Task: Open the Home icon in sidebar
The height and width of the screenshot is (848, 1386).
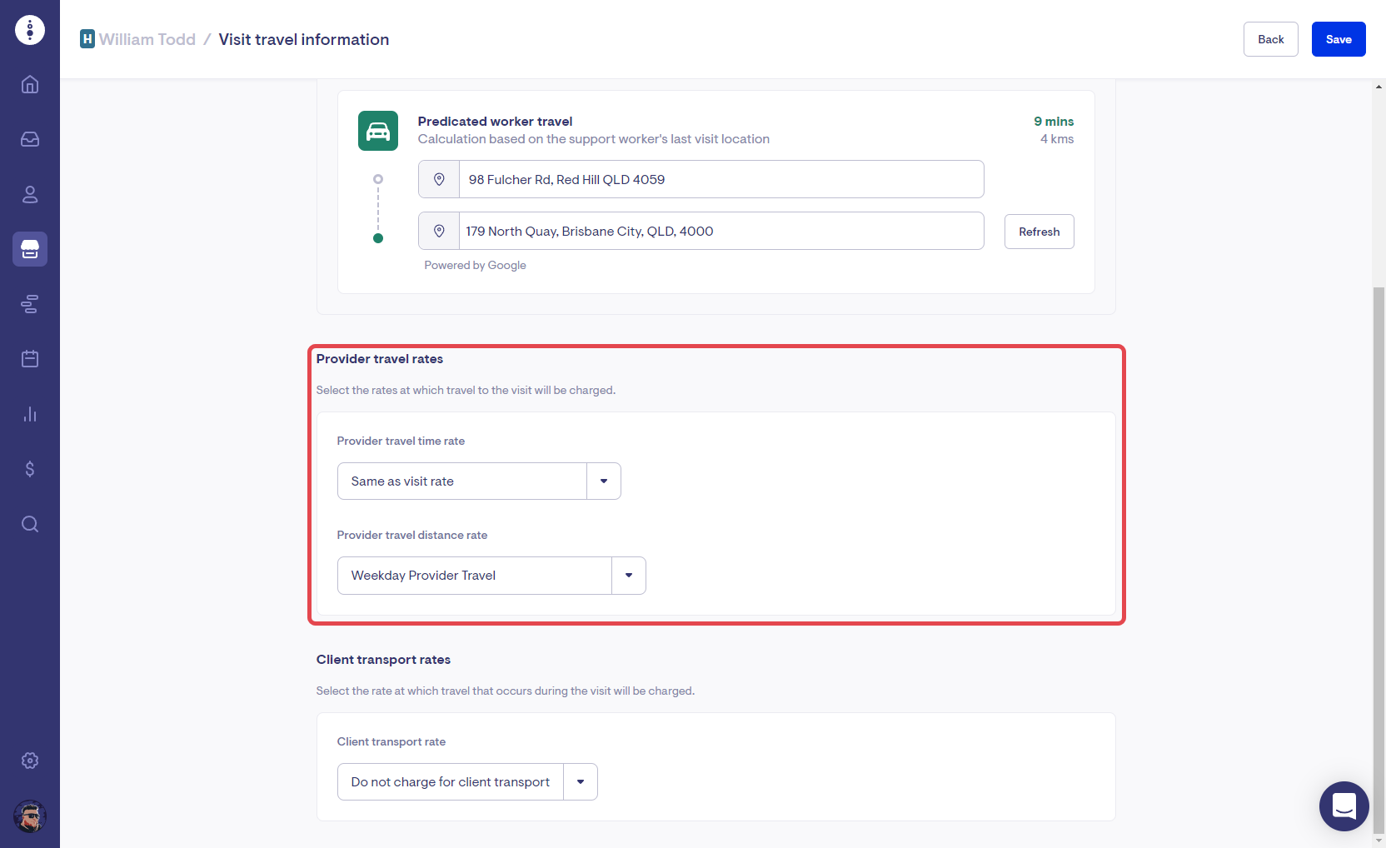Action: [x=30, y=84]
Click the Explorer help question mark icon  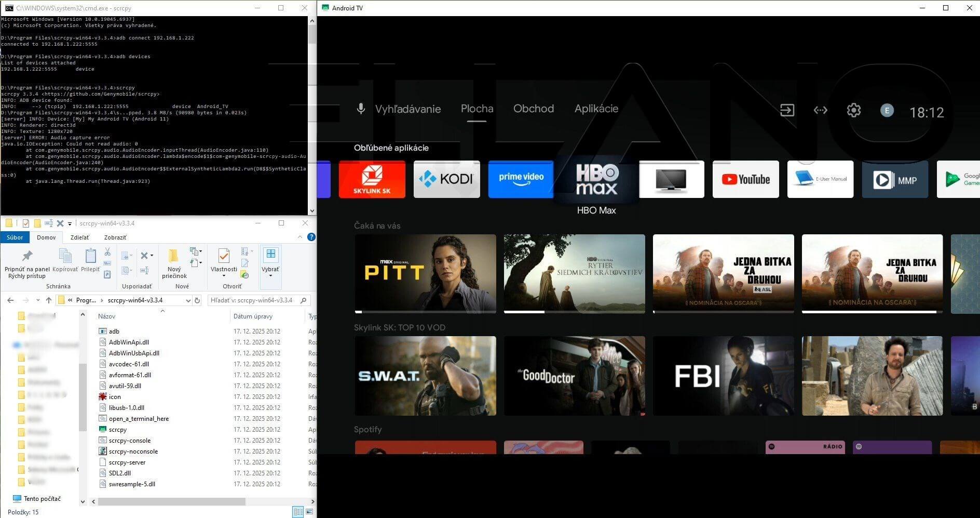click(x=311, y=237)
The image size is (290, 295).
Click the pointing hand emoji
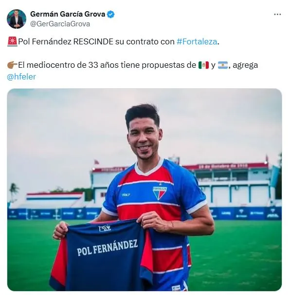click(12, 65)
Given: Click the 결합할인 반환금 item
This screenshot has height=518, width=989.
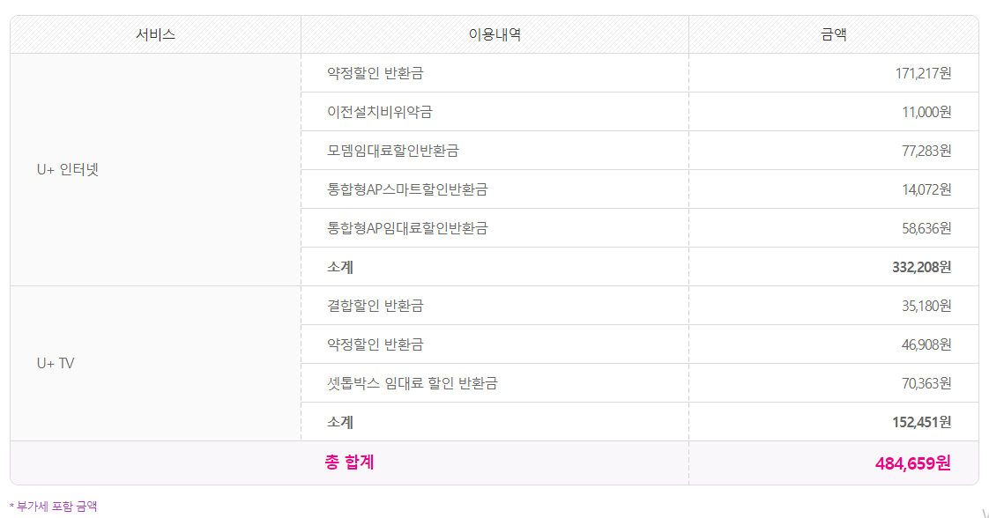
*****
**Exercise prompt**
Pick out every line above that contains the string "width", and copy each one. Case counts.

**Correct output**
The height and width of the screenshot is (848, 1386).
This screenshot has height=518, width=989.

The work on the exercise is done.